Yes, but I don’t think that’s an argument anyone has actually made. Nobody, to my knowledge, sincerely believes that we are right around the corner from superintelligent, self-improving AGI built out of deep neural networks, such that any old machine-learning professor experimenting with how to get a lower error rate in classification tasks is going to suddenly get the Earth covered in paper-clips.
Actually, no, I can think of one person who believed that: a radically underinformed layperson on reddit who, for some strange reason, believed that LessWrong is the only site with people doing “real AI” and that “[machine-learning researchers] build optimizers! They’ll destroy us all!”
Hopefully he was messing with me. Nobody else has ever made such ridiculous claims.
Sorry, wait, I’m forgetting to count sensationalistic journalists as people again. But that’s normal.
No, “guarantees” in this context meant PAC-style guarantees: “We guarantee that with probability 1-\delta, the system will only ‘go wrong’ from what its sample data taught it 1-\epsilon fraction of the time.” You then need to plug in the epsilons and deltas you want and solve for how much sample data you need to feed the learner. The links for intro PAC lectures in the other comment given to you were quite good, by the way, although I do recommend taking a rigorous introductory machine learning class (new grad-student level should be enough to inflict the PAC foundations on you).

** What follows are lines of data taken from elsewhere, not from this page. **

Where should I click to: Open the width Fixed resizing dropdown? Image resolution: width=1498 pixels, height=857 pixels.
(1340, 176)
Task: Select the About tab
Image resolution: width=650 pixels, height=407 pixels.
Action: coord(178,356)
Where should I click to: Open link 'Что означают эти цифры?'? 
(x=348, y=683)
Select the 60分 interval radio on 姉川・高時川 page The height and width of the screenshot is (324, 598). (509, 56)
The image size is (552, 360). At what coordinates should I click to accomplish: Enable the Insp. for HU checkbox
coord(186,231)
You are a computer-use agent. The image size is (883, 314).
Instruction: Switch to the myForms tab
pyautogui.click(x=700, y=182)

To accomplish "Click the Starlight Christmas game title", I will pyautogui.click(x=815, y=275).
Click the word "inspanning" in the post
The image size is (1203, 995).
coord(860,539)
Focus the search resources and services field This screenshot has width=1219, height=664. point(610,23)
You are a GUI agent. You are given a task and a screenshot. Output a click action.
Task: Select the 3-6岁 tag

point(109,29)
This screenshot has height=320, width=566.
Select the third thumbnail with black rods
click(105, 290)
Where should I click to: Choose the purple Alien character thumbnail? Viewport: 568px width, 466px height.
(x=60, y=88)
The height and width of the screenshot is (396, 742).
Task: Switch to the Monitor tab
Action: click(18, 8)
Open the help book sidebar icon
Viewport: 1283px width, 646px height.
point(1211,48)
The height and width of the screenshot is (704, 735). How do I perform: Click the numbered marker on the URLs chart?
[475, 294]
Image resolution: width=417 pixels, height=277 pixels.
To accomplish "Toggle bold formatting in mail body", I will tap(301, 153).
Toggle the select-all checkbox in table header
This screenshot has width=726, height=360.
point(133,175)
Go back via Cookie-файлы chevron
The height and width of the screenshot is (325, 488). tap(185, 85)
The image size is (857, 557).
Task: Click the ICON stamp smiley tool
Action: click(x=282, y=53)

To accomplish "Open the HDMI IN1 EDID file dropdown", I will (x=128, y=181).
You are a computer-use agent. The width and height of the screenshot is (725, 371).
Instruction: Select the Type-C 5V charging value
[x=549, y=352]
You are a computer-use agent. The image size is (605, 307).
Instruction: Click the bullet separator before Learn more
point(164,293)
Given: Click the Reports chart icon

“Altruistic” is already a social behavior, requiring the agent to have a theory of mind and care about the minds it believes it observes in its environment. It also assumes that we can build in some way to learn what the hypothesized minds want, learn how they (ie: human beings) think, and separate the map (of other minds) from the territory (of actual people).
Note that “don’t disturb this system over there (eg: a human being) because you need to receive data from it untainted by your own causal intervention in any way” is a constraint that at least I, personally, do not know how to state in computational terms.
I think you are overhyping the PAC model. It surely is an important foundation for probabilistic guarantees in machine learning, but there are some serious limitations when you want to use it to constrain something like an AGI:
It only deals with supervised learning
Simple things like finite automata are not learnable, but in practice it seems like humans pick them up fairly easily.
It doesn’t deal with temporal aspects of learning.
However, there are some modification of the PAC model that can ameliorate these problems, like learning with membership queries (item 2).
It’s also perhaps a bit optimistic to say that PAC-style bounds on a possibly very complex system like an AGI would be “quite doable”. We don’t even know, for example, whether DNF is learnable in polynomial time under the distribution free assumption.
I would definitely call it an open research problem to provide PAC-style bounds for more complicated hypothesis spaces and learning settings. But that doesn’t mean it’s impossible or un-doable, just that it’s an open research problem. I want a limitary theorem proved before I go calling things impossible.